|
Bir cilvesine can verilir

Cilveleşmek... Nedir ''cilveleşmek''? Çoğu kimsenin aklına gelen/gelecek olan mânâ: ''oynaşmak''.

Peki ''cilve''?

Cilve de malum. Fakat bu malum, umumun malumu: sevgilinin oyunları, ilgi çekmek amacıyla yaptığı naz, eda, işve...

''Cilve''nin ''oyun''la, ''cilveleşme''nin ''oynaşma''yla alâkası zahiren o kadar sarihtir ki bir meraklının ''cilveli''ye karşılık olarak sözlüklerde aynı kökten bir kelimeyle karşılaşması işten bile değildir: ''oynak''.

Hareketli, yerinde duramayan, kıpır kıpır...

***

''Cilve'' kelimesinin çağrışımlarını izlemeyi şimdilik bir kenara bırakalım ve ''oyun'' kelimesinin peşinden gidelim.

- “Sana öyle bir oyun oynarım ki!”

Bu tehdit ifadesindeki mânâ gayet vâzıh değil mi?

Sanki şöyle denmiş gibi:

- “Arkandan öyle işler çeviririm ki!”

“Oyun oynamak” tabirinde hep bir ''gizlilik'' mânâsı kendini açığa vurur.

Nasıl bir gizlilik?

Kötü niyetli bir gizlilik.

“Oyun oynayanlar”, bu yüzdendir ki kötü niyetlidirler, kötü işlere niyetlidirler. Nitekim “oyunun açığa çıkması”, “oyunun bozulması”, kötü niyetli kimselerin amaçlarına ulaşamadığını gösterir.

Burada ''oyun'' kelimesinin yerine hiç tereddüt etmeden ''hesap'' kelimesi konulabilir. Entrika ve tezgâh kelimelerinin ifade ettiği, o her adımı inceden inceye hesaplanmış, planlanmış oyunları hatırlayınız lütfen! Saray entrikalarını ve hapishane tezgâhlarını...

“Oyun oynama”daki bu olumsuz vurgular, acaba ''oynaşma''da, niçin birdenbire yerini olumlu vurgulara bırakıyor?

“Oyun oynama”da işin içine akıl/zekâ karışıyor. Akıl, yani hesap, ölçüp biçme, planlama. Buna mukabil ''oynaşma'' süreci bütünüyle kendiliğinden ve daha da önemlisi hissî, yani hem duyusal, hem duygusal...

***

Şimdi tekrar cilve''nin, cilveleşme''nin o güzelim yüzünü seyredebiliriz; öncelikle ve tabii ki dış yüzünü... imkânımız olsaydı belki iç yüzünü...

Cilve, kadîm Arapça''da, zifaf gecesi gelinin kendi yüzündeki tülü kaldırması anlamına gelir. Cilve, örtüyü/perdeyi/peçeyi açmak demektir; yani gizli olanın ortaya çıkması, açığa gelmesi, görünür olmasıdır cilve.

Yazılı talimat 1
"Cilve" ve "oyun" kelimeleri üzerine olan yazıyı iki cümleyle özetleyin.
Yazılı talimat 2
"Cilve" kelimesinin anlamlarını ele alan yazının devamını getirin; son cümlenin ardından başlayın.
Ardından gelen liste bu çalışmada hiçbir rol oynamaz.

Veri satırları
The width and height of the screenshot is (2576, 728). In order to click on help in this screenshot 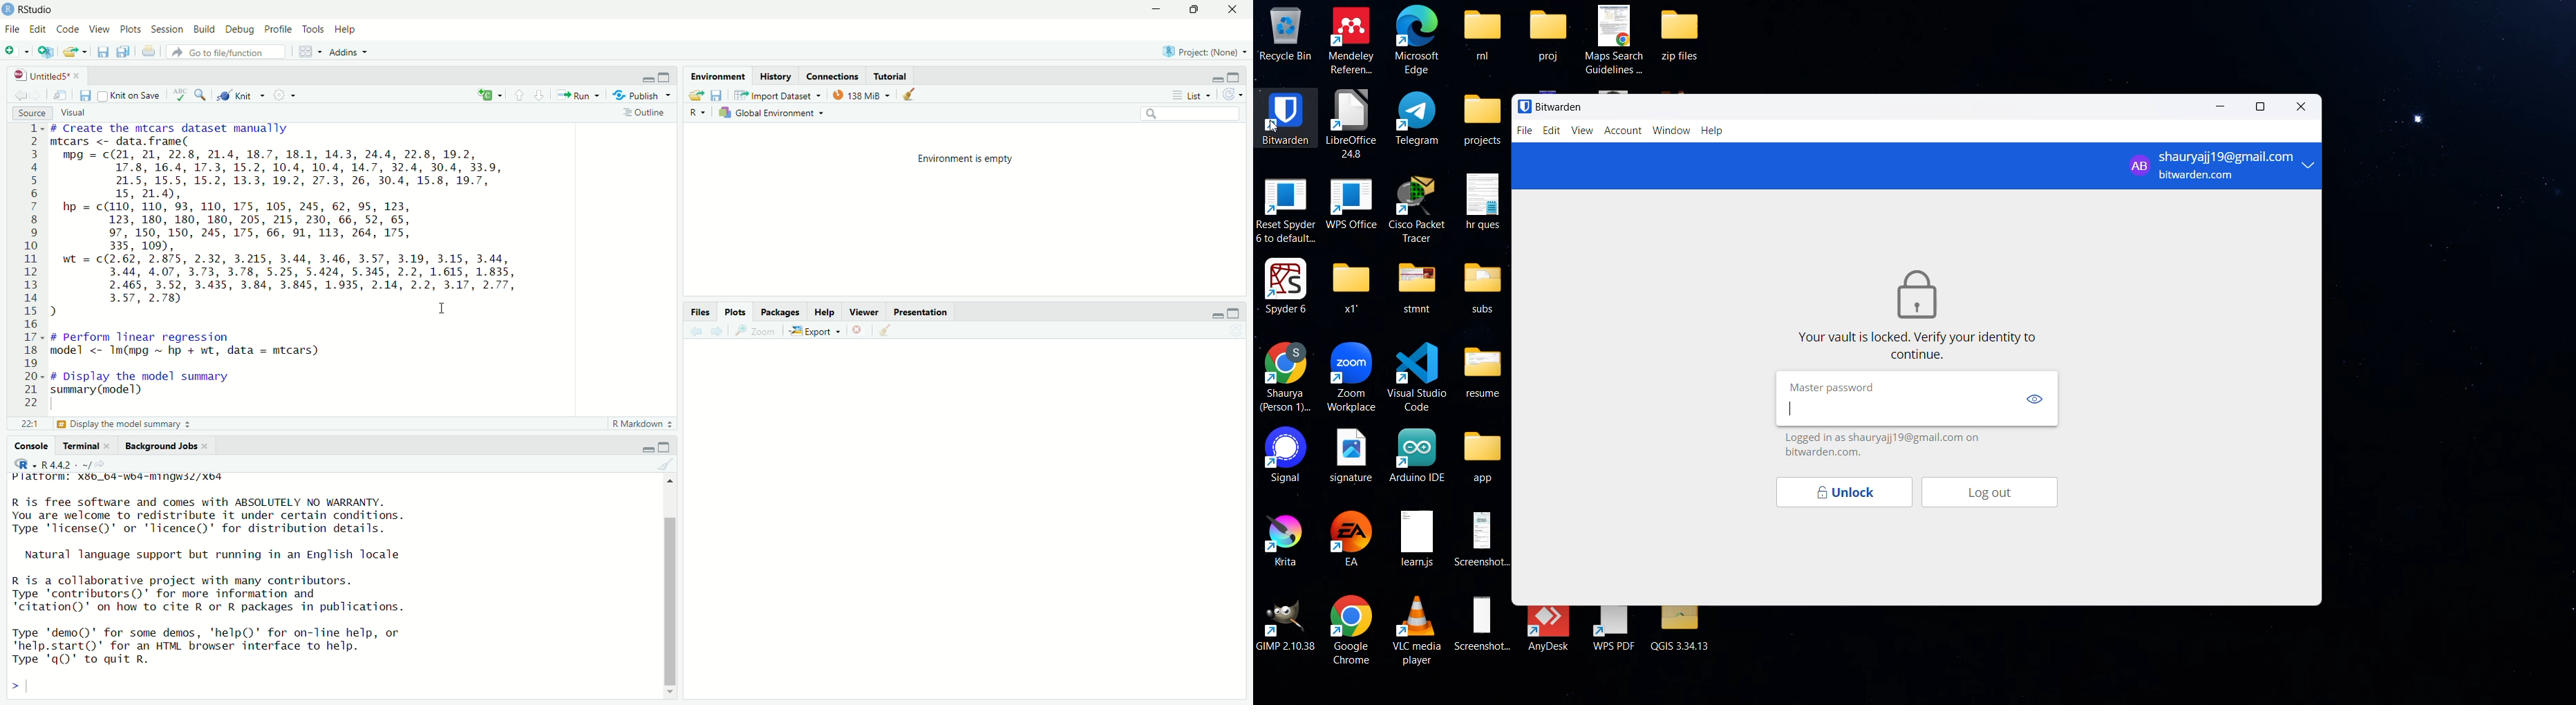, I will do `click(1714, 132)`.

Doğru cevap 1
Yazıya göre "cilveleşme" çoğu kimsece "oynaşma" olarak anlaşılır; ancak "oyun oynamak" tabirinde akla ve hesaba dayanan, kötü niyetli bir gizlilik vardır, "oynaşma" ise kendiliğinden ve hissî bir süreçtir. Cilve kadîm Arapçada zifaf gecesi gelinin yüzündeki tülü kaldırması, yani gizli olanın açığa çıkıp görünür olması anlamına gelir.

Doğru cevap 2
Cilve''nin ''tecellî'' kelimesiyle aynı kökten olduğu hatırlanacak olursa, gizli ve saklı olanın açığa çıkmasına niçin tecellî denildiği daha iyi anlaşılır sanırım.

Sevgilinin kendisini gösterişine, belli edişine tecellî denir ve bazıları O''nun her yerde tecellî ettiğine inanır, bazıları inanmaz, bilir. Görür çünkü. Apaçık. Aşikâr.

***

Keşf ile cilve kavramları arasındaki anlam ilişkisine dikkat et ey talib!

Her iki kelime de örtüyü açmak, perdeyi kaldırmak anlamına gelir. Lâkin keşfeden, keşf suretiyle perdeyi açan hep bir başkasıdır. Yani başkasının yüzündeki örtünün kaldırılmasına ''keşf'', kaldırana ise ''kâşif'' denir. Oysa cilve ve tecellîde örtüyü kaldıran, bizzat örtünün sahibidir. Gösteren kendisidir. Mütecellîdir.

Ne ki O kendi yüzünden perdeyi süratle, birdenbire, beklenmedik bir anda kaldırırsa, bu işvenin adı cilvedir. Şayet yüzündeki perde daha yavaş, daha sakin açılıyor ve açığa çıkıştaki süreklilik ve zenginlik muhatab tarafından zamanla idrak ediliyorsa, işbu açılış bir tecellîdir.

***

Sevgili kimilerine tecellî suretiyle, kimilerine cilve sûretiyle kendini gösterir. Cilvenin etkisi ve pek tabii ki hazzı, tecellîden şiddetlidir. Adamı yere serer.

O herkesle cilveleşmez. Herkese cilve yapmaz. Fakat herkese tecellî eder. Herkesin gözü önünde açığa çıkar. Görene. Görebilene. Görmeyi bilene.

Tecellisî görülmeyebilir, ama cilvesi aslâ!

Cilve yaparsa, yani peçesini birdenbire indirirse, cemalini aniden gösterirse, görürsün, görmek zorunda kalırsın. Hazzının şiddeti de buradan kaynaklanır.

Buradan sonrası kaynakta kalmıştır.